A «Bare minimum» article on AI agents built around language models: systems that plan, retain context, call tools, and iterate toward a goal—not just emit a single reply.

Chat vs agent

A plain LLM chat is mostly “prompt → answer”: the model predicts tokens from the prompt and in-context history. It is not required to initiate real-world side effects on its own.

An agent wraps the model (and often other parts) so it pursues a goal, decomposes work, and when needed does things: calls APIs, runs code, searches the web or a document store until the task is done or a step budget is hit.

A useful metaphor: the LLM is the engine (reasoning and wording); the agent is the driver choosing route, when to stop, and which levers (tools) to pull. An engine without a driving scenario does not take you anywhere by itself.

What makes an agent

People often sketch three pillars—an “anatomy of an agent” diagram.

Planning. Breaking a large task into subgoals and steps. This overlaps with chain-of-thought style reasoning, explicit plans, and self-reflection (re-read a draft, check constraints, adjust).

Memory.

Short-term — the live context window: recent turns and intermediate notes in one session.
Long-term — stored facts, docs, prior sessions; often implemented with vector stores and RAG so relevant snippets are retrieved into the prompt (see the RAG article).

Tools. Formalized actions the model can request: HTTP APIs, code execution (e.g. Python), web search, filesystem hooks, calendar or DB queries. Without tools the “agent” remains text-only with no outward levers.

How to think about agents

The mindset shift is closer to delegating to a junior teammate than to typing a single search query.

Delegate, don’t only prompt. State the goal, success criteria, and allowed sources/tools the way you would brief a colleague.
Set boundaries and a role. A clear persona (“research assistant”, “no payment actions”) and guardrails reduce scope creep and unsafe surprises.
Expect iteration. Agents misstep and dead-end; a normal pattern is try → observe → replan. That drives step limits, logging, and human oversight.
Provide resources. If facts live in docs, wire search or RAG; if numbers matter, supply a runtime. Without the right levers the model falls back to guessing.

ReAct: reason and act

ReAct (*Reasoning and Acting*) is a common loop drawn as thought → action → observation.

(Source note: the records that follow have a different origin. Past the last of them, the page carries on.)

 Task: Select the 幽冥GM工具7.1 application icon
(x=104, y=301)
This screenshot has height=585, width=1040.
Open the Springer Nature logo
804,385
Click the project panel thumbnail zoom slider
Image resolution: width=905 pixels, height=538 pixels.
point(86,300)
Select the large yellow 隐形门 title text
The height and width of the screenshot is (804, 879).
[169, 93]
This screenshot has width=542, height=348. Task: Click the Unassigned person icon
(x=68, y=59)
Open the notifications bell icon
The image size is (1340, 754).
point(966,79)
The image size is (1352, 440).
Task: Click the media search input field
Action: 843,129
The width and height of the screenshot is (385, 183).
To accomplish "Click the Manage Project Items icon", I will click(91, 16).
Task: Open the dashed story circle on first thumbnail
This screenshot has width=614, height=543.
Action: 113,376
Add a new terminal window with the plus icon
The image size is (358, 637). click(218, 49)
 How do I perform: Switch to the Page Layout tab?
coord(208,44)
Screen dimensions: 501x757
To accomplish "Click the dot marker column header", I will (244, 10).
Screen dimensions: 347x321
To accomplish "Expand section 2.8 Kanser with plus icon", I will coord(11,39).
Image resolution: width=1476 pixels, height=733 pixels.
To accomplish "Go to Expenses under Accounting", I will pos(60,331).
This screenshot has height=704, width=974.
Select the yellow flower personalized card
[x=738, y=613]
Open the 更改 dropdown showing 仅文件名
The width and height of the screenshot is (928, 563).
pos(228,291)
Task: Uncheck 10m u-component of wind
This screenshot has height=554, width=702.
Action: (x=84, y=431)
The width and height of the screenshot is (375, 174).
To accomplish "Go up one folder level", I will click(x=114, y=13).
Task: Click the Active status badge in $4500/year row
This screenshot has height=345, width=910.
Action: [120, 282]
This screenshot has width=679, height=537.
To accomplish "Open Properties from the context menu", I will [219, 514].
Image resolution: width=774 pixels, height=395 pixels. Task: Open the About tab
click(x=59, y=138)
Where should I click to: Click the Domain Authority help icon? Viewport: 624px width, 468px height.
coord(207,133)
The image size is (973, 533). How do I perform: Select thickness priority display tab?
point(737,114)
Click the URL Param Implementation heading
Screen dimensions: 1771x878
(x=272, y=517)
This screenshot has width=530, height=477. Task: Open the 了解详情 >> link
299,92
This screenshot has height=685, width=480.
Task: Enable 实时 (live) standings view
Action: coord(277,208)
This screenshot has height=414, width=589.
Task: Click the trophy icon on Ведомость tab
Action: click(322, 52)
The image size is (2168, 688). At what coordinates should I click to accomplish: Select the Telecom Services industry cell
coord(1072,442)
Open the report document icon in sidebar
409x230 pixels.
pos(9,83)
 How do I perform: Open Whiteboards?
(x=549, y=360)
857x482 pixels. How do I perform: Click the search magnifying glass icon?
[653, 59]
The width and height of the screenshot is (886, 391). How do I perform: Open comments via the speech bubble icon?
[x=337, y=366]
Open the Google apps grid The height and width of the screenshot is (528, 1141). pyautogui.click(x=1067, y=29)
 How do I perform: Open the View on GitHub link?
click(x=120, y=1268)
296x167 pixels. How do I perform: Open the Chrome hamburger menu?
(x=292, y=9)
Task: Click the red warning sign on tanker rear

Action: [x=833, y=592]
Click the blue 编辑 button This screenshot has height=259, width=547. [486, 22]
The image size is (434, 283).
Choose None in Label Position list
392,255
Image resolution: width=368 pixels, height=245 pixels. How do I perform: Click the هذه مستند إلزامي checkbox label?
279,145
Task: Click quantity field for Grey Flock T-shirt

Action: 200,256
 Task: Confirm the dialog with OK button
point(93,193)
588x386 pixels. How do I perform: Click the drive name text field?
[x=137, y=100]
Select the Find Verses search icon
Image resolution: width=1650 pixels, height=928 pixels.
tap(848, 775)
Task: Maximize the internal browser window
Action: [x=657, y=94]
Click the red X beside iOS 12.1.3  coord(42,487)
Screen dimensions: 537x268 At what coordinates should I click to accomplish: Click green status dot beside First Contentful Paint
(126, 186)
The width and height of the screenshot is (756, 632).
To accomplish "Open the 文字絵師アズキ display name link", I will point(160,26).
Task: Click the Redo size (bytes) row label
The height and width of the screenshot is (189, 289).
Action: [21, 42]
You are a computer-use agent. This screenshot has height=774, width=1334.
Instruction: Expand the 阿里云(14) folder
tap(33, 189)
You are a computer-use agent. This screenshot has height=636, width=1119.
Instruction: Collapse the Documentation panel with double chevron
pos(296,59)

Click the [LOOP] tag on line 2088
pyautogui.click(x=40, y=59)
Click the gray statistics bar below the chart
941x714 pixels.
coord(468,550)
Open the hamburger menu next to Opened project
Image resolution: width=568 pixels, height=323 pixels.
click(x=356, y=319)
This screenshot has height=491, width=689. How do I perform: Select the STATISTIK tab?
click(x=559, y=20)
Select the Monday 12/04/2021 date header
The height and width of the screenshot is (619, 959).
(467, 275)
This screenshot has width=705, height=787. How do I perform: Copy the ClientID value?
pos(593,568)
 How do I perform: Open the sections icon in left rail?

Thought: what do I know, what is missing, what is the next sensible move?
Action: invoke a specific tool with arguments (search, API, code, …).
Observation: the tool’s raw result is fed back into context.
Then another Thought—adjust the plan or finish with a final user-facing answer.

This alternates natural-language reasoning with grounded steps instead of hallucinating when fresh data or computation is required.

Multi-agent systems

Hard problems are sometimes split across several agents with different roles—a “manager and workers” picture.

A coordinator assigns subtasks, merges outputs, keeps the end result coherent.
Specialists might focus on coding, testing, literature search, or report formatting.

Upsides: modularity and parallelism. Downsides: harder debugging, model-call cost, and risk of diverging context between agents. For prototypes, spell out the handoff protocol—who passes what, in what schema.

Who uses them

Agentic setups appear when a single chat reply is not enough—you need an action chain tied to tools or corpora.

Researchers. Scanning many PDFs, summaries, checking phrasing against sources—often with RAG and search.
Students and academics. Source discovery and draft surveys with explicit citations—never replacing fact-checking.
Developers. Multi-step debugging, refactors, automating ticket/CI/docs flows—with code review and caution.
Enterprises. Internal assistants over CRM, wikis, APIs—with strict access policy, action audit trails, and human gates on critical operations.